**TEXTE PROPOSÉ**
Tournées des zéniths, concerts sold out, scènes de festivals, disques d’or, millions de vues… Yassine avait déjà connu tout cela avant de sortir son premier projet. A travers la carrière d’Antoine, aka Lomepal, son pote de toujours, il vit déjà de près la vie fantasmagorique des artistes urbains, s’étant même fait un nom au sein de la fan base de ce dernier. Partie intégrante de sa création, il est cité à plusieurs reprises (notamment sur les morceaux « Lucy » et « 200 ») et apparaît en backeur malaisé dans le clip de « Club ». Membre de l’Ordre, collectif d’artistes œuvrant dans l’audiovisuel (productions, clips…), Yassine voulait passer de l’autre côté de la barrière de la production. D’accompagateur à rappeur. De l’ombre à la lumière.

**DOCUMENTS FOURNIS**

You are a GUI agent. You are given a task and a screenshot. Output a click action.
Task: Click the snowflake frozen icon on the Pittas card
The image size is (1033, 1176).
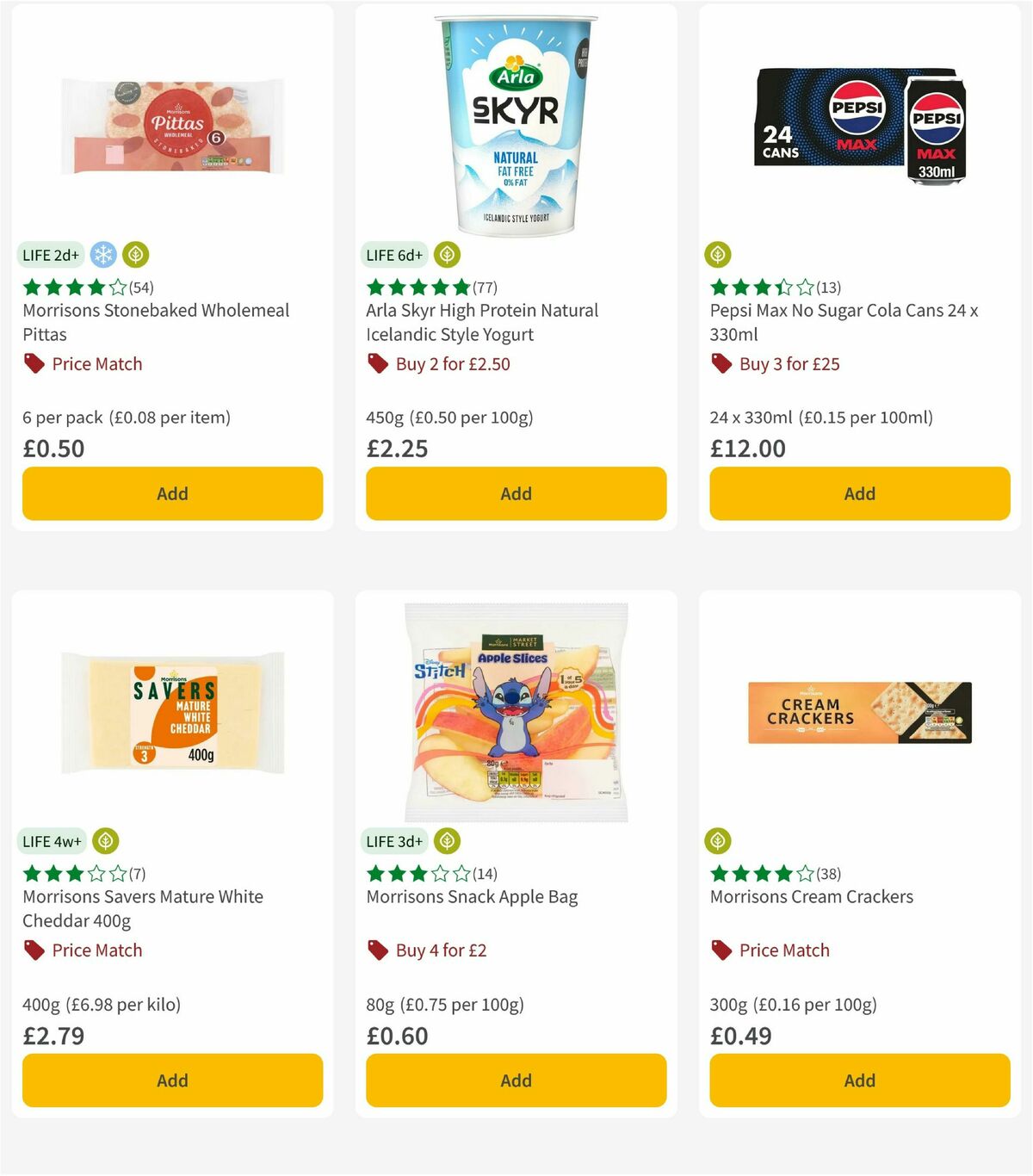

**CONSIGNE ÉCRITE 1**
D'après le texte proposé, de quel collectif Yassine est-il membre ?
**CONSIGNE ÉCRITE 2**
Recopiez fidèlement le passage du texte proposé qui va de « Tournées des zéniths, concerts » jusqu'à « à la lumière. ».

**RÉPONSE ATTENDUE 1**
Yassine est membre de l'Ordre, un collectif d'artistes œuvrant dans l'audiovisuel.

**RÉPONSE ATTENDUE 2**
Tournées des zéniths, concerts sold out, scènes de festivals, disques d’or, millions de vues… Yassine avait déjà connu tout cela avant de sortir son premier projet. A travers la carrière d’Antoine, aka Lomepal, son pote de toujours, il vit déjà de près la vie fantasmagorique des artistes urbains, s’étant même fait un nom au sein de la fan base de ce dernier. Partie intégrante de sa création, il est cité à plusieurs reprises (notamment sur les morceaux « Lucy » et « 200 ») et apparaît en backeur malaisé dans le clip de « Club ». Membre de l’Ordre, collectif d’artistes œuvrant dans l’audiovisuel (productions, clips…), Yassine voulait passer de l’autre côté de la barrière de la production. D’accompagateur à rappeur. De l’ombre à la lumière.